Stored records:
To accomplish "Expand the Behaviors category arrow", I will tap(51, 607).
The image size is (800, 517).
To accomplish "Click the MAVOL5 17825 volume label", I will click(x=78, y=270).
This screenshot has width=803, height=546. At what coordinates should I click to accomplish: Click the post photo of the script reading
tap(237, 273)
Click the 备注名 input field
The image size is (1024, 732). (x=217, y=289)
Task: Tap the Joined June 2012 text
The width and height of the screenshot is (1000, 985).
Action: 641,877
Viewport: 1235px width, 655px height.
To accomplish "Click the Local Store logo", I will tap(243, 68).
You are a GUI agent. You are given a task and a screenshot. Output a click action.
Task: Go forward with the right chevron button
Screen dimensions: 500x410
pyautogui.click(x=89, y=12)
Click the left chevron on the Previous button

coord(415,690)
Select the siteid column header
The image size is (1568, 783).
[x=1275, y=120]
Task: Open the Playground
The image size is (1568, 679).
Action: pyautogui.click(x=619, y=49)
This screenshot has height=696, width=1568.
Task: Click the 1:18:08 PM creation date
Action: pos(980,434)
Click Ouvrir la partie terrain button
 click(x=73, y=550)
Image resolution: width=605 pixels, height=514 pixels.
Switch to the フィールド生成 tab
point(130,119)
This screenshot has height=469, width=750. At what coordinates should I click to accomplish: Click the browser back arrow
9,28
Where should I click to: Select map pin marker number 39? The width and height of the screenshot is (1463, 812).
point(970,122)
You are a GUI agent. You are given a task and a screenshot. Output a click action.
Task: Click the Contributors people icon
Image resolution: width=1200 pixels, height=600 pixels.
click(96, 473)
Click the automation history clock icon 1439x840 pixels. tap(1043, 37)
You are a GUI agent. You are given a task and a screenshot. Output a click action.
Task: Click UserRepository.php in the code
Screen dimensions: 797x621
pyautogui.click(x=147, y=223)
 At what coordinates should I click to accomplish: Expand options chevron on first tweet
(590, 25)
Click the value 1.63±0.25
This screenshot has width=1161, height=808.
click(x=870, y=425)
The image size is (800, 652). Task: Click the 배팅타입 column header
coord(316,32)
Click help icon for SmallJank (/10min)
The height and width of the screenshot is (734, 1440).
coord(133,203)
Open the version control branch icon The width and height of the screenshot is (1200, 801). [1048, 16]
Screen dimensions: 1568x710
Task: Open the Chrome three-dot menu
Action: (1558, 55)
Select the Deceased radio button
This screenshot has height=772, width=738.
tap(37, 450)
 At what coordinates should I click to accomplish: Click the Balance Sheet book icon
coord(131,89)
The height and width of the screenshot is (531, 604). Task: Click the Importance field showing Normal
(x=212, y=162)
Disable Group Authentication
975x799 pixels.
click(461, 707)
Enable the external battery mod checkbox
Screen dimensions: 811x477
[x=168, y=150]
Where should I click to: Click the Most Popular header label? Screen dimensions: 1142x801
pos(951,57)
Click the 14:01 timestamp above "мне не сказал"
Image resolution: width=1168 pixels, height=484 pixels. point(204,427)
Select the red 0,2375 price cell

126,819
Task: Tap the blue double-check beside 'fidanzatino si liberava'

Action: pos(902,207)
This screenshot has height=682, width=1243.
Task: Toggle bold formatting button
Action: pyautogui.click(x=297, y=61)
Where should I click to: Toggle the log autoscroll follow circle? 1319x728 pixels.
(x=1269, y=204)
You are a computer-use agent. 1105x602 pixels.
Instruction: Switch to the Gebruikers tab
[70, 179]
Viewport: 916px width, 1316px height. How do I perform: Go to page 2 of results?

__EXERCISE DIRECTIONS__: A faithful, word-for-word transcription of the data above is required.

__RESULT OF THE EXERCISE__:
To accomplish "Expand the Behaviors category arrow", I will tap(51, 607).
The image size is (800, 517).
To accomplish "Click the MAVOL5 17825 volume label", I will click(x=78, y=270).
This screenshot has width=803, height=546. At what coordinates should I click to accomplish: Click the post photo of the script reading
tap(237, 273)
Click the 备注名 input field
The image size is (1024, 732). (x=217, y=289)
Task: Tap the Joined June 2012 text
The width and height of the screenshot is (1000, 985).
Action: 641,877
Viewport: 1235px width, 655px height.
To accomplish "Click the Local Store logo", I will tap(243, 68).
You are a GUI agent. You are given a task and a screenshot. Output a click action.
Task: Go forward with the right chevron button
Screen dimensions: 500x410
pyautogui.click(x=89, y=12)
Click the left chevron on the Previous button

coord(415,690)
Select the siteid column header
The image size is (1568, 783).
[x=1275, y=120]
Task: Open the Playground
The image size is (1568, 679).
Action: pyautogui.click(x=619, y=49)
This screenshot has height=696, width=1568.
Task: Click the 1:18:08 PM creation date
Action: pos(980,434)
Click Ouvrir la partie terrain button
 click(x=73, y=550)
Image resolution: width=605 pixels, height=514 pixels.
Switch to the フィールド生成 tab
point(130,119)
This screenshot has height=469, width=750. At what coordinates should I click to accomplish: Click the browser back arrow
9,28
Where should I click to: Select map pin marker number 39? The width and height of the screenshot is (1463, 812).
point(970,122)
You are a GUI agent. You are given a task and a screenshot. Output a click action.
Task: Click the Contributors people icon
Image resolution: width=1200 pixels, height=600 pixels.
click(96, 473)
Click the automation history clock icon 1439x840 pixels. tap(1043, 37)
You are a GUI agent. You are given a task and a screenshot. Output a click action.
Task: Click UserRepository.php in the code
Screen dimensions: 797x621
pyautogui.click(x=147, y=223)
 At what coordinates should I click to accomplish: Expand options chevron on first tweet
(590, 25)
Click the value 1.63±0.25
This screenshot has width=1161, height=808.
click(x=870, y=425)
The image size is (800, 652). Task: Click the 배팅타입 column header
coord(316,32)
Click help icon for SmallJank (/10min)
The height and width of the screenshot is (734, 1440).
coord(133,203)
Open the version control branch icon The width and height of the screenshot is (1200, 801). [1048, 16]
Screen dimensions: 1568x710
Task: Open the Chrome three-dot menu
Action: (1558, 55)
Select the Deceased radio button
This screenshot has height=772, width=738.
tap(37, 450)
 At what coordinates should I click to accomplish: Click the Balance Sheet book icon
coord(131,89)
The height and width of the screenshot is (531, 604). Task: Click the Importance field showing Normal
(x=212, y=162)
Disable Group Authentication
975x799 pixels.
click(461, 707)
Enable the external battery mod checkbox
Screen dimensions: 811x477
[x=168, y=150]
Where should I click to: Click the Most Popular header label? Screen dimensions: 1142x801
pos(951,57)
Click the 14:01 timestamp above "мне не сказал"
Image resolution: width=1168 pixels, height=484 pixels. point(204,427)
Select the red 0,2375 price cell

126,819
Task: Tap the blue double-check beside 'fidanzatino si liberava'

Action: pos(902,207)
This screenshot has height=682, width=1243.
Task: Toggle bold formatting button
Action: pyautogui.click(x=297, y=61)
Where should I click to: Toggle the log autoscroll follow circle? 1319x728 pixels.
(x=1269, y=204)
You are a computer-use agent. 1105x602 pixels.
Instruction: Switch to the Gebruikers tab
[70, 179]
Viewport: 916px width, 1316px height. How do I perform: Go to page 2 of results?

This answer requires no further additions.